- **TASK DETAILS**
Render the section below that opens with the line containing "Pick the word bike) on the last line" and closes with the line containing "Screen dimensions: 1029x360 pos(288,99)", both included, as a Markdown table. Use the columns Row and Line, and leave out blank lines.

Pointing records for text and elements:
— begin —

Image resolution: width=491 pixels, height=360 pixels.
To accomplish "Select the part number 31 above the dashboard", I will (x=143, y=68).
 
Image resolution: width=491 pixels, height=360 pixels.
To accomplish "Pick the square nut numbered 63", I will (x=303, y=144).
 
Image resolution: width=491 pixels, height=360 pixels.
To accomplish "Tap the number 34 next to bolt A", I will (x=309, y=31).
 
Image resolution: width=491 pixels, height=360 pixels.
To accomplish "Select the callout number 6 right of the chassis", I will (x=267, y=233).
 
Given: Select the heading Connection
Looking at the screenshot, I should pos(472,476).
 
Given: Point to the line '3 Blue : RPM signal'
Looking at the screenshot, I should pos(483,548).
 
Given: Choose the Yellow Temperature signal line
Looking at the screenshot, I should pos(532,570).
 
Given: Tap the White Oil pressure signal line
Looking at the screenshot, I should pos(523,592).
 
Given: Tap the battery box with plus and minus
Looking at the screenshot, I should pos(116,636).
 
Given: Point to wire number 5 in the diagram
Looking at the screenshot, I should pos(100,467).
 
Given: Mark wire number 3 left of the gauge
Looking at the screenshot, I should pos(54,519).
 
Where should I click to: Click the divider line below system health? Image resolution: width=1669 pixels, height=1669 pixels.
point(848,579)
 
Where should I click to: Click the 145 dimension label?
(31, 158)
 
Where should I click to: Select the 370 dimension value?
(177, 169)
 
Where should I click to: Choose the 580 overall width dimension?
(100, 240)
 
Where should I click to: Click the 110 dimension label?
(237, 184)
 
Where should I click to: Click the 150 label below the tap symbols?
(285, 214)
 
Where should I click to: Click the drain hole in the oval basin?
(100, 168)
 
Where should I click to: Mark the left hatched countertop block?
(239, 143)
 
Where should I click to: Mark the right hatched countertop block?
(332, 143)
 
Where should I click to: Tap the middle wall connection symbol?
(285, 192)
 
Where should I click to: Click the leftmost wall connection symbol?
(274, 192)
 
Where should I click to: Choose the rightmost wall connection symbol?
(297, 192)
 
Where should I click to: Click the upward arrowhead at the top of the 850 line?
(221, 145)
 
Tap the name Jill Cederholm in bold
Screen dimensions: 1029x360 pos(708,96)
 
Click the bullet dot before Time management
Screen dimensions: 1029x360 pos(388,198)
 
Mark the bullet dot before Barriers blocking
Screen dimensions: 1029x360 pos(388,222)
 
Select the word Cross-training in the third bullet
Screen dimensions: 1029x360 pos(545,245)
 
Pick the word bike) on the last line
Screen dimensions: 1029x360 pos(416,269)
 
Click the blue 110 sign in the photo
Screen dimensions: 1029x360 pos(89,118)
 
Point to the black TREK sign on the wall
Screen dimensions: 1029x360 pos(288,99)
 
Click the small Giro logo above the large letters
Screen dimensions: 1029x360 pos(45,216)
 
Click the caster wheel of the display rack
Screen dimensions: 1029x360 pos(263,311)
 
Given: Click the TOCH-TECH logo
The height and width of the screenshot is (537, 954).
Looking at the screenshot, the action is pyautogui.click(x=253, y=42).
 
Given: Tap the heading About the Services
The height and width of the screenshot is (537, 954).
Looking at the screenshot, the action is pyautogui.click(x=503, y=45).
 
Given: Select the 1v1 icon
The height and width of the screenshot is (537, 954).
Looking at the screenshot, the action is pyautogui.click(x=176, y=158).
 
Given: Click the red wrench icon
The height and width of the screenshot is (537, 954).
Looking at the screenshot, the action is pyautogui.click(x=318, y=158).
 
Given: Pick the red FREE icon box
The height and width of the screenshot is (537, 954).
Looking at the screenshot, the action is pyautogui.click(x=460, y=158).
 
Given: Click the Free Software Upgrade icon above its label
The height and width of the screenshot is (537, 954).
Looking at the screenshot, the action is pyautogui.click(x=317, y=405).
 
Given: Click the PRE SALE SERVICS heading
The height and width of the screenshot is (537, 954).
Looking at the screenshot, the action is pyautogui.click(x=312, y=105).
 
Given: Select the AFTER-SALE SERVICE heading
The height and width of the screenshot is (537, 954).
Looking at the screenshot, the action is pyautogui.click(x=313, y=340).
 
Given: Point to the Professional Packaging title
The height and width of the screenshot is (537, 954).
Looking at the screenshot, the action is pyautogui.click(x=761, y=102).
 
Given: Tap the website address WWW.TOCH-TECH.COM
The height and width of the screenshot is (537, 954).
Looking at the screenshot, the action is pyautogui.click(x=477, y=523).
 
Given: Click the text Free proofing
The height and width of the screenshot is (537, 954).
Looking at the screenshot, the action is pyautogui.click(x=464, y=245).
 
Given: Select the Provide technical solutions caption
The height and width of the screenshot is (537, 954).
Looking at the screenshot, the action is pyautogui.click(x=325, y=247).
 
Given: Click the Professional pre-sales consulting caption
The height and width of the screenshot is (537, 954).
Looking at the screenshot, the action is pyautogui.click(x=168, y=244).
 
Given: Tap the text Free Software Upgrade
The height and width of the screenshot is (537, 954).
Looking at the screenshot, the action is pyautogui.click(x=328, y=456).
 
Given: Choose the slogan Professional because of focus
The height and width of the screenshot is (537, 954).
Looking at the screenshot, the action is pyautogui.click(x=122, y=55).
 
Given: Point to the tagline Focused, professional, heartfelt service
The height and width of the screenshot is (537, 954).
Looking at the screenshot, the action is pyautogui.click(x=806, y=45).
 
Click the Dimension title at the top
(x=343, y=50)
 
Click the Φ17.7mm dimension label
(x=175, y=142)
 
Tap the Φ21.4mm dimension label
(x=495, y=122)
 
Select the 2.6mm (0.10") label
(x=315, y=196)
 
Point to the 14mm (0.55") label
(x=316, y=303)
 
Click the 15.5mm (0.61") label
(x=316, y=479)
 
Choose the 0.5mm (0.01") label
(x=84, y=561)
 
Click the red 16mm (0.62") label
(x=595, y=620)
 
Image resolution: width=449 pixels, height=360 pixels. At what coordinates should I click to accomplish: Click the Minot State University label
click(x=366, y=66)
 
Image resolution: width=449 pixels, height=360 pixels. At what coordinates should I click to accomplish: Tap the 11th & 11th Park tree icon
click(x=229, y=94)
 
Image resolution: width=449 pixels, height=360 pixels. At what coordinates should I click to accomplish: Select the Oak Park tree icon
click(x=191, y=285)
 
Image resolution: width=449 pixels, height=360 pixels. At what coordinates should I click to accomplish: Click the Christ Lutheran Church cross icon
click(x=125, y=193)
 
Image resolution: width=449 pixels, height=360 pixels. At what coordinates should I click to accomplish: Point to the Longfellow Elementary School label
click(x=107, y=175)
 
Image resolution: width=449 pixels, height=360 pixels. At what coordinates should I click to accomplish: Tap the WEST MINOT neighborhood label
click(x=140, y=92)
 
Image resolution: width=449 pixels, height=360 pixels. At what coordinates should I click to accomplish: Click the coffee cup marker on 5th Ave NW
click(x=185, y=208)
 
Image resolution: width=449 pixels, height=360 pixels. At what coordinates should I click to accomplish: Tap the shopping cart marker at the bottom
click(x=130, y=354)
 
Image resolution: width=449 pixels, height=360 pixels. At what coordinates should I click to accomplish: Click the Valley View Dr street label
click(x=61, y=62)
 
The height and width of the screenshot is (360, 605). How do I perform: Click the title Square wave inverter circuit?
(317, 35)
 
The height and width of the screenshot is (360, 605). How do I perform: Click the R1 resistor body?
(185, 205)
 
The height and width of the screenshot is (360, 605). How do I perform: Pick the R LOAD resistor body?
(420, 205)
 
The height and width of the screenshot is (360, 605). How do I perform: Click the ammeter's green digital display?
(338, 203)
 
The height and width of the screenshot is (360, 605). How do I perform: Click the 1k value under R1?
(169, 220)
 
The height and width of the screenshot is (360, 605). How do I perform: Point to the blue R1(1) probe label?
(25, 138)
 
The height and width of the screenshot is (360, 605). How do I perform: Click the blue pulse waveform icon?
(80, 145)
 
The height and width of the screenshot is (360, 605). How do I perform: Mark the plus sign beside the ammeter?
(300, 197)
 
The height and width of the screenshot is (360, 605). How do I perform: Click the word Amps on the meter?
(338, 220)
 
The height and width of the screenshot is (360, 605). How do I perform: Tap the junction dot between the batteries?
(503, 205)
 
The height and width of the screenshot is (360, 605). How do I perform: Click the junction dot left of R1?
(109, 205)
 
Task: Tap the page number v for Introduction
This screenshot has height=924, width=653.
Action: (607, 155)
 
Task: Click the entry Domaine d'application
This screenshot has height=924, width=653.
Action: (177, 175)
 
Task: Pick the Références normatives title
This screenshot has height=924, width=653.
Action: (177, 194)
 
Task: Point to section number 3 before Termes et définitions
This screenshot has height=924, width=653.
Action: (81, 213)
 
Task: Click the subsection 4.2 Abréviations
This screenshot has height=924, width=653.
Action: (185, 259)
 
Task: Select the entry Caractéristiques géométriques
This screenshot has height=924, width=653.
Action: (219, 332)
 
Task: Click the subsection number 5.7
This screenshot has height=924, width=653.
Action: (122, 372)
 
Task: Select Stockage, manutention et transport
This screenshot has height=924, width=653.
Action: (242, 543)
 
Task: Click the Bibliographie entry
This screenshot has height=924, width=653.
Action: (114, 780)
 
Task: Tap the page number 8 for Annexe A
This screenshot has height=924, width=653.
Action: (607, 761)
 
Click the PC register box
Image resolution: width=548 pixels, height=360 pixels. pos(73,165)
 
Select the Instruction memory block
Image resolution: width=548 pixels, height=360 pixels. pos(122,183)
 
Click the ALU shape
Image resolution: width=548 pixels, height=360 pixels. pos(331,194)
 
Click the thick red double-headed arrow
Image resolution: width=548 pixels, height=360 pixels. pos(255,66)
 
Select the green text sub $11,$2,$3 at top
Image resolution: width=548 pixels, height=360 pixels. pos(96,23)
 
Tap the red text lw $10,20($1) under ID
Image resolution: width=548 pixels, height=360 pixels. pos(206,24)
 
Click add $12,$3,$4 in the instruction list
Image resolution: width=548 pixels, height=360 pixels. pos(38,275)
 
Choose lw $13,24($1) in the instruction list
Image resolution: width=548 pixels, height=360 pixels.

— end —

- **FULL SOLUTION**
| Row | Line |
|---|---|
| 1 | Pick the word bike) on the last line |
| 2 | Screen dimensions: 1029x360 pos(416,269) |
| 3 | Click the blue 110 sign in the photo |
| 4 | Screen dimensions: 1029x360 pos(89,118) |
| 5 | Point to the black TREK sign on the wall |
| 6 | Screen dimensions: 1029x360 pos(288,99) |